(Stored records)
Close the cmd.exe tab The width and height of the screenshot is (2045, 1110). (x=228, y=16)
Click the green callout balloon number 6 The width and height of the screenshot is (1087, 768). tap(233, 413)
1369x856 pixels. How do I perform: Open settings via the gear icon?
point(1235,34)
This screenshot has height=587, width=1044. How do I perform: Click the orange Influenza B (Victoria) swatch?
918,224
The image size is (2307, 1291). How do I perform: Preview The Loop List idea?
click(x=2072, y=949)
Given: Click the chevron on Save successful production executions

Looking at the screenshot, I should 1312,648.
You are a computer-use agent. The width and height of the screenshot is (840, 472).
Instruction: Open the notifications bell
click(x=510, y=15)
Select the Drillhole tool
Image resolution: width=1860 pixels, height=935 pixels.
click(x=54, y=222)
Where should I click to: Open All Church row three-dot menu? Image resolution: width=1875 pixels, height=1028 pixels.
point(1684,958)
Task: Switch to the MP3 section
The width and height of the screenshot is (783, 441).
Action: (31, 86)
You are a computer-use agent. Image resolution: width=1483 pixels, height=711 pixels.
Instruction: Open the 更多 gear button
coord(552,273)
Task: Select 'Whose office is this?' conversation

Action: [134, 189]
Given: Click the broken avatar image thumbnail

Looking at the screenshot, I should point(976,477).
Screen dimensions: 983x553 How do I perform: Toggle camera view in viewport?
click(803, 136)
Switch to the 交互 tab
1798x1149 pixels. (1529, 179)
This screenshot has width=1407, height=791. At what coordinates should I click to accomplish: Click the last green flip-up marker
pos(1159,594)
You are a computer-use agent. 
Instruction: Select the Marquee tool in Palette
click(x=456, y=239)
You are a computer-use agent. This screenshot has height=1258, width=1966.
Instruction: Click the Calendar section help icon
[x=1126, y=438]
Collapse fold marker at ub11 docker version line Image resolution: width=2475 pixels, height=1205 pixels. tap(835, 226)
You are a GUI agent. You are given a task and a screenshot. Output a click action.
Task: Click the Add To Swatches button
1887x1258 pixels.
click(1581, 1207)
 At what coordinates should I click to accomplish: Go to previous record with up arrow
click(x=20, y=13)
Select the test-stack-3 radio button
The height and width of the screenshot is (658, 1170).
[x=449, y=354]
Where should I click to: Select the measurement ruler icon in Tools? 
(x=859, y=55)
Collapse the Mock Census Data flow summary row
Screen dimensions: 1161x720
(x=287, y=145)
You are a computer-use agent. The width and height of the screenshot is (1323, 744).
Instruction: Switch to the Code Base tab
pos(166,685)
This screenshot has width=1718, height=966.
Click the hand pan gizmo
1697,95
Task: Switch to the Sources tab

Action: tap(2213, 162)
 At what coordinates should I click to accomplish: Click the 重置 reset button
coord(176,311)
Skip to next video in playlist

• [REQUIRED ACTION] Write each line of the data above out again without altering a word.

• [COMPLETED EXERCISE]
Close the cmd.exe tab The width and height of the screenshot is (2045, 1110). (x=228, y=16)
Click the green callout balloon number 6 The width and height of the screenshot is (1087, 768). tap(233, 413)
1369x856 pixels. How do I perform: Open settings via the gear icon?
point(1235,34)
This screenshot has height=587, width=1044. How do I perform: Click the orange Influenza B (Victoria) swatch?
918,224
The image size is (2307, 1291). How do I perform: Preview The Loop List idea?
click(x=2072, y=949)
Given: Click the chevron on Save successful production executions

Looking at the screenshot, I should 1312,648.
You are a computer-use agent. The width and height of the screenshot is (840, 472).
Instruction: Open the notifications bell
click(x=510, y=15)
Select the Drillhole tool
Image resolution: width=1860 pixels, height=935 pixels.
click(x=54, y=222)
Where should I click to: Open All Church row three-dot menu? Image resolution: width=1875 pixels, height=1028 pixels.
point(1684,958)
Task: Switch to the MP3 section
The width and height of the screenshot is (783, 441).
Action: (31, 86)
You are a computer-use agent. Image resolution: width=1483 pixels, height=711 pixels.
Instruction: Open the 更多 gear button
coord(552,273)
Task: Select 'Whose office is this?' conversation

Action: [134, 189]
Given: Click the broken avatar image thumbnail

Looking at the screenshot, I should point(976,477).
Screen dimensions: 983x553 How do I perform: Toggle camera view in viewport?
click(803, 136)
Switch to the 交互 tab
1798x1149 pixels. (1529, 179)
This screenshot has width=1407, height=791. At what coordinates should I click to accomplish: Click the last green flip-up marker
pos(1159,594)
You are a computer-use agent. 
Instruction: Select the Marquee tool in Palette
click(x=456, y=239)
You are a computer-use agent. This screenshot has height=1258, width=1966.
Instruction: Click the Calendar section help icon
[x=1126, y=438]
Collapse fold marker at ub11 docker version line Image resolution: width=2475 pixels, height=1205 pixels. tap(835, 226)
You are a GUI agent. You are given a task and a screenshot. Output a click action.
Task: Click the Add To Swatches button
1887x1258 pixels.
click(1581, 1207)
 At what coordinates should I click to accomplish: Go to previous record with up arrow
click(x=20, y=13)
Select the test-stack-3 radio button
The height and width of the screenshot is (658, 1170).
[x=449, y=354]
Where should I click to: Select the measurement ruler icon in Tools? 
(x=859, y=55)
Collapse the Mock Census Data flow summary row
Screen dimensions: 1161x720
(x=287, y=145)
You are a computer-use agent. The width and height of the screenshot is (1323, 744).
Instruction: Switch to the Code Base tab
pos(166,685)
This screenshot has width=1718, height=966.
Click the hand pan gizmo
1697,95
Task: Switch to the Sources tab

Action: tap(2213, 162)
 At what coordinates should I click to accomplish: Click the 重置 reset button
coord(176,311)
Skip to next video in playlist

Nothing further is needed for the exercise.